DIRECTIONS
Output the passage on Radio 1's Live Lounge – Volume 5 word for word, from "Radio 1's Live Lounge – Volume 5 is" to "25 October 2010.".

GIVEN PASSAGE
§
Compilation album by Various
- Released: 25 October 2010
- Genre: Various
- Label: Sony Music Entertainment
- Producer: Various

Live Lounge chronology
| Radio 1's Live Lounge – Volume 4 (2009) | Radio 1's Live Lounge – Volume 5 (2010) | BBC Radio 1's Live Lounge - The Best Of (2011) |

= Radio 1's Live Lounge – Volume 5 =

Radio 1's Live Lounge – Volume 5 is a collection of live tracks played on Fearne Cotton's and Jo Whiley's Radio 1 shows. The album is the fifth in a series of Live Lounge albums. It consists of both covers and the bands' own songs. The album was released on 25 October 2010.
§
INFORMATION GIVEN
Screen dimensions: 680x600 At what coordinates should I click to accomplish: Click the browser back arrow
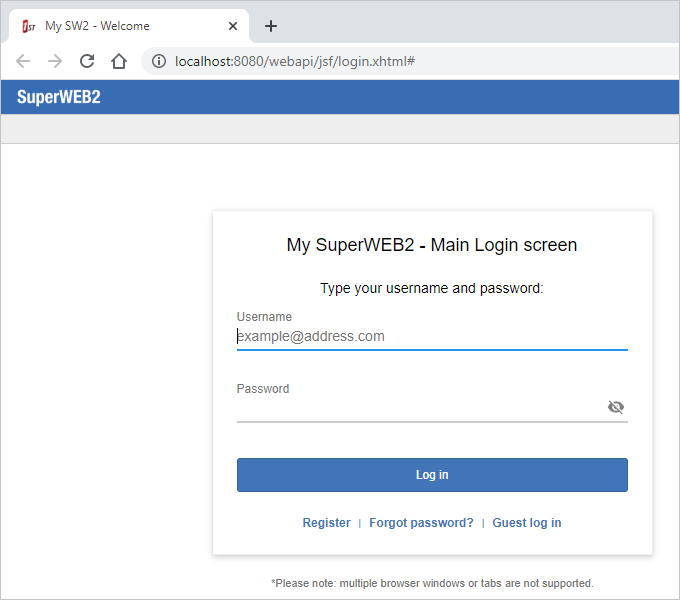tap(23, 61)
§
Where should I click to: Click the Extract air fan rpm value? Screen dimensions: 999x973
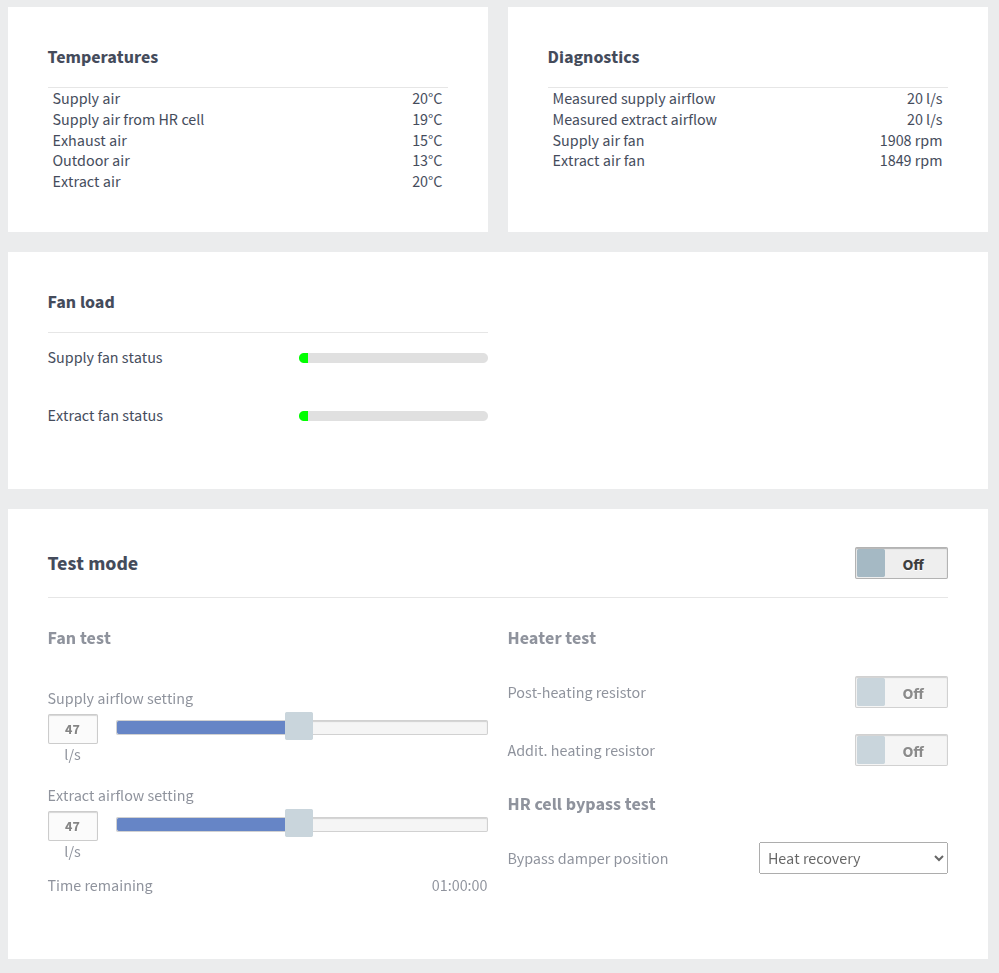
§
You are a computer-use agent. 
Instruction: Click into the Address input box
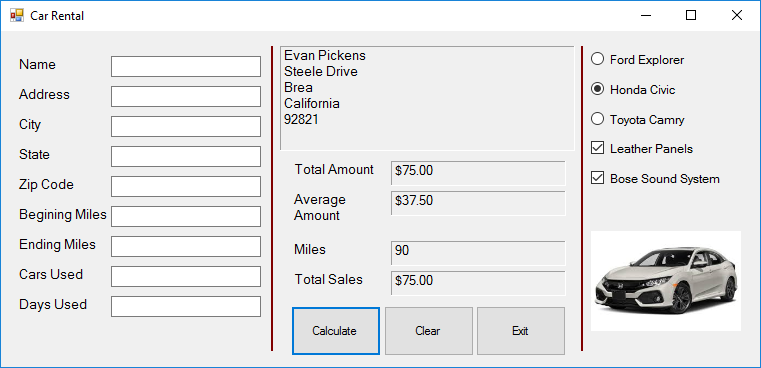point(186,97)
§
THE OUTPUT
Radio 1's Live Lounge – Volume 5 is a collection of live tracks played on Fearne Cotton's and Jo Whiley's Radio 1 shows. The album is the fifth in a series of Live Lounge albums. It consists of both covers and the bands' own songs. The album was released on 25 October 2010.